Periodic Reporting for period 1 - GenoSpec (Insights from Population Genomics to the Evolution of Host Specificity in Insect Fungi)
Reporting period: 2015-11-16 to 2017-11-15
Some entomopathogenic fungi are widely used as biocontrol agents in developing countries. However, their use is limited by the lack of knowledge on the evolution of virulence toward different host ranges. The knowledge gained from the Genospec project contributes to a better understanding of the host-specific adaptation in entomopathogenic fungi and could thus enhance the use of these organisms in organic farming.

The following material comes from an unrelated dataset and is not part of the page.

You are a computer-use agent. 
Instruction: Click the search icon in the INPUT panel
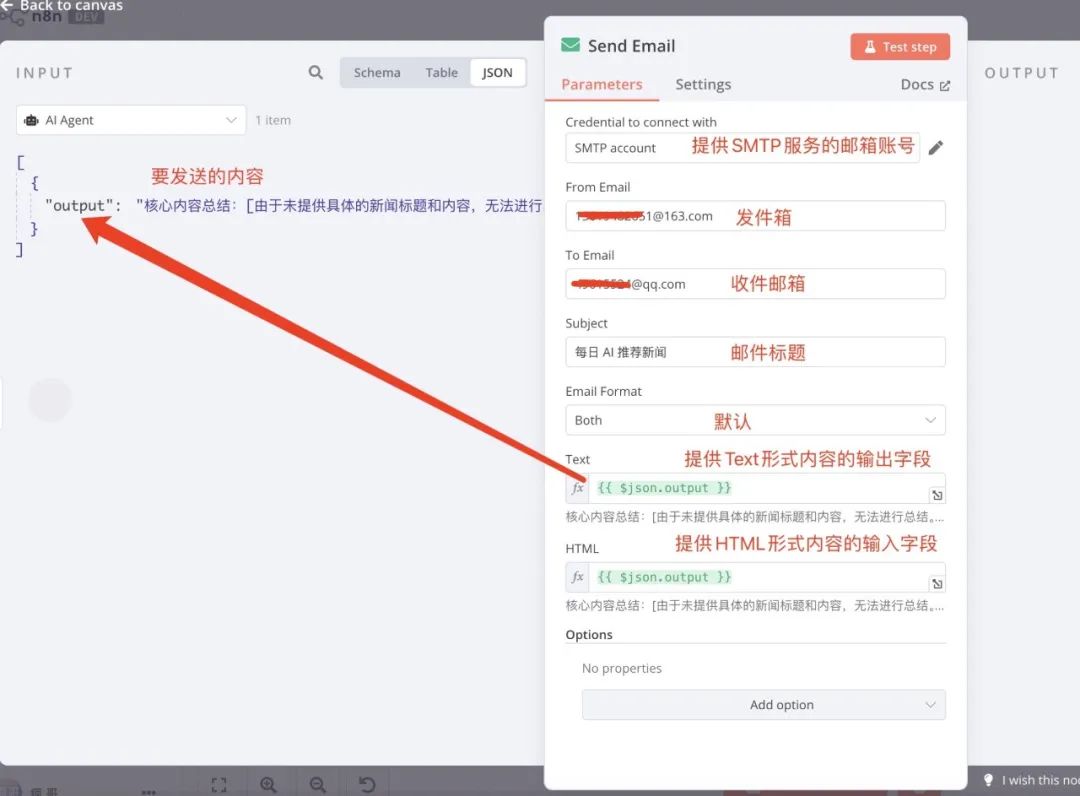coord(315,72)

Comparative genomic analyses have identified species-specific genes and genes under diversifying selection between closely related, host-specific species of the O. unilateralis complex, and we found that these were enriched in pathogenesis functions, and mostly in heat-labile enterotoxins. These results were reported in a manuscript, which is under revision for the journal Molecular Ecology. Population genomic analyses revealed population subdivision showing that the sibling species of the O. unilateralis complex were highly divergent with very low shared polymorphism. We found population subdivisions within the recognized sibling species, which could be explained by the presence of further cryptic species or phylogeographic patterns. The data of this part is still being analysed with a planned manuscript in 6 months.

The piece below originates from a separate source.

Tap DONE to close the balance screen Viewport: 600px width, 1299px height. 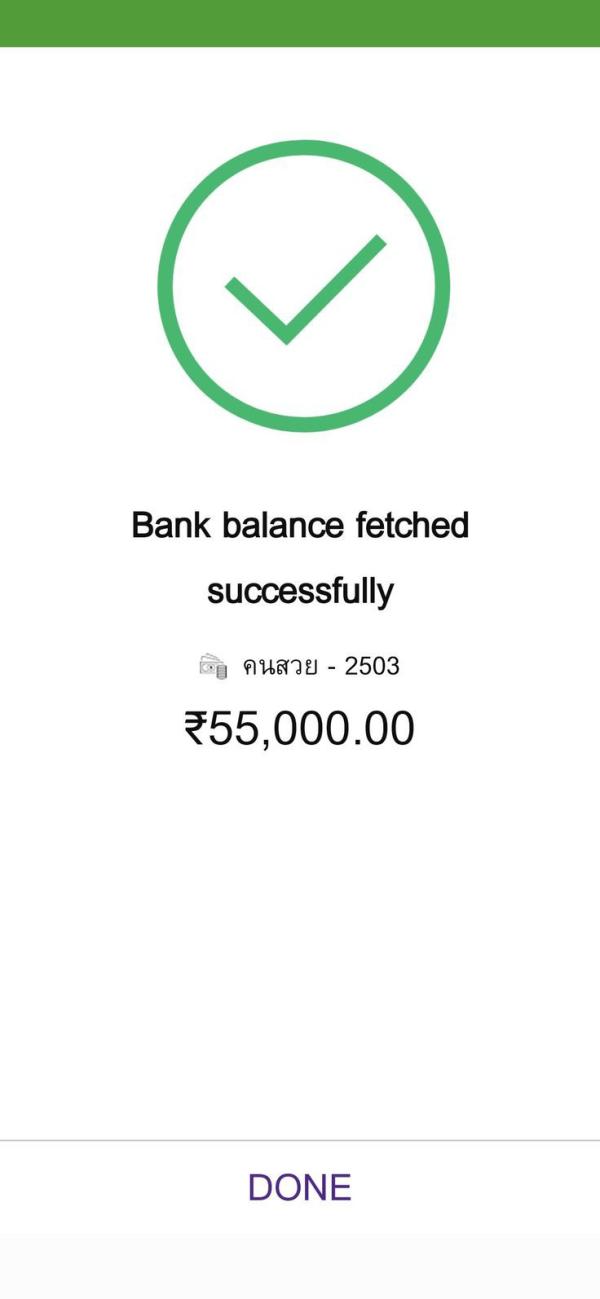coord(300,1187)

Work performed from the beginning of the project
A total of 59 strains of three species of the O. unilateralis complex, specific to three different ant species, were collected across Thailand. They were sequenced with Illumina HiSeq3000 at high coverage. Initially, the raw reads of these samples were mapped back to the unique genome reference of O. polyrhachis-furcata (Wichadakul et al. 2015) for detection of single nucleotide polymorphisms (SNPs). This first set of analyses showed that the different species shared so little polymorphism that the scan of differentiation between species along the genome could not reveal any outlier regions that would allow us to detect genes under divergent selection. Therefore, we undertook first a study of comparative genomics in order to detect species-specific genes and genes with high rates of non-synonymous substitutions among species, likely revealing divergent selection. By comparing the genomes of the three closely related species from Thailand and a more distant taxon from the USA associated to distinct ant host species, we found that species-specific genes were enriched in pathogenesis functions, and mostly in heat-labile enterotoxins. Furthermore these genes were over-represented among those with significant footprints of positive selection; other categories of genes suspected to be important for virulence and pathogenicity in entomopathogenic fungi (e.g. chitinases, lipases, proteases, core genes of secondary metabolites) were much less represented, although a few candidates were found to evolve under positive selection. An analysis including orthologs from a broader phylogenetic context in entomopathogenic fungi showed that positive selection on enterotoxins was specific to the O. unilateralis complex. Together with previous studies showing overexpression of an enterotoxin during behavior manipulation of diseased ants, our findings support the view that heat-labile enterotoxins are important effectors involved in host adaptation and coevolution in Ophiocordyceps entomopathogenic fungi.
The de novo and improved assemblies of different species were then used as references to call SNPs in their respective species. SNPs for each species were used to infer intra-specific population structures and will be used in the next six months to detect selective sweeps.
We have now obtained all required data, we have performed comparative genomic analyses and we will perform population genomic analyses in the next six months, which will reveal further outstanding insights. the manuscript currently under revision, we expect to be able to submit two additional manuscripts.